In a series of tweets on Tuesday and early on Wednesday, Mr Trump wrote without evidence that the timing of an upcoming intelligence briefing on suspected Russian interference in the 2016 election had been delayed.
"Perhaps more time needed to build a case."
"Very strange!" he wrote, using quote marks around the word "intelligence".
Mr Trump's tweets, in line with repeated criticism of his nation's intelligence leaders, caused confusion among intelligence officials, who said there was no delay in the briefing schedule.
The fresh clash came as Mr Trump took further steps to fill his cabinet and key White House positions, with his attention shifting towards the challenges of governing.
Mr Trump's plans for repealing President Barack Obama's signature healthcare law are expected to be the focus as Vice President-elect Mike Pence and secretary of state choice Rex Tillerson meet top Republicans on Capitol Hill on Wednesday.
Mr Pence issued a direct challenge to Washington Republicans on Tuesday, saying: "The president-elect has a very clear message to Capitol Hill. And that is, it's time to get to work."
Mr Trump signalled he would not bless all of the party's priorities on Capitol Hill, openly questioning the timing of the House Republican push to gut an independent ethics board just as the new Congress gathered. The House Republican party later dropped the effort.
The president-elect promised late on Tuesday to hold his first formal news conference since his November 8 election victory next week in New York.
He has already waited longer than any other president-elect in the modern era to hold his first exchange with journalists.

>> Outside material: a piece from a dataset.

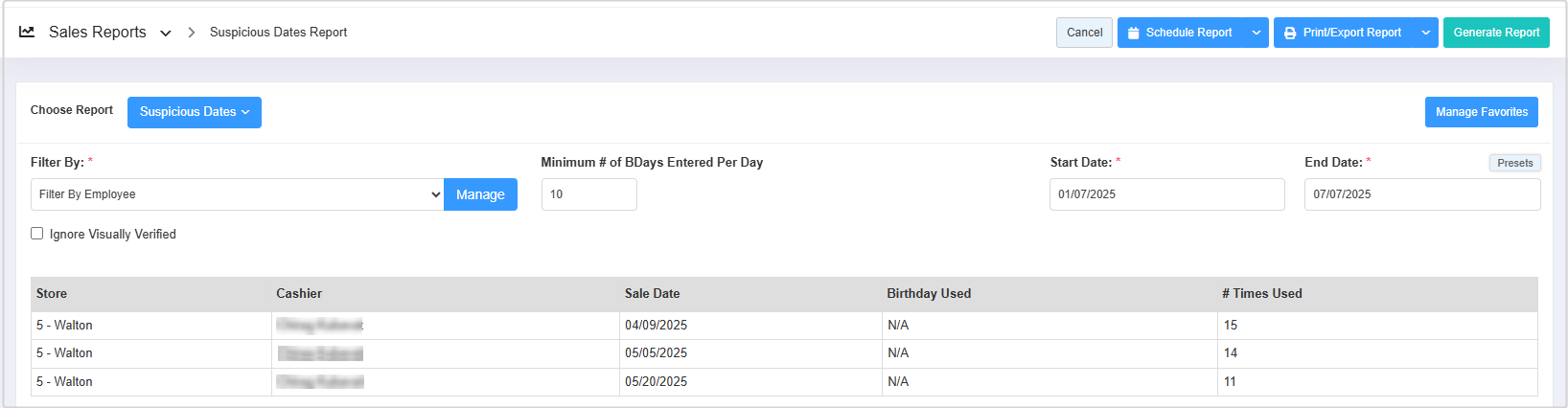Click the breadcrumb arrow before Suspicious Dates Report
Image resolution: width=1568 pixels, height=408 pixels.
tap(192, 33)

Most have held such events within days of their elections.
It was unclear if the news conference would be the venue for his delayed announcement on how he plans to avoid potential conflicts of interest involving his businesses after taking office.
Transition officials said multiple topics could be covered, but would not specifically say whether they included Mr Trump's businesses.
Mr Trump was supposed to detail the arrangements at a mid-December news conference, but postponed the event.
His cabinet nearly full, Mr Trump also picked a handful of new White House aides.
Omarosa Manigault, a contestant from the first season of The Apprentice, is expected to focus on public engagement in the White House.
Mr Trump also hired Rick Dearborn as a deputy chief of staff and Marc Short as White House legislative director. Both previously served in chief of staff positions on Capitol Hill.
Mr Trump spent time interviewing prospects for the department of veterans affairs as well, including Leo MacKay, a senior executive at a military contractor who previously served in the VA under President George W Bush.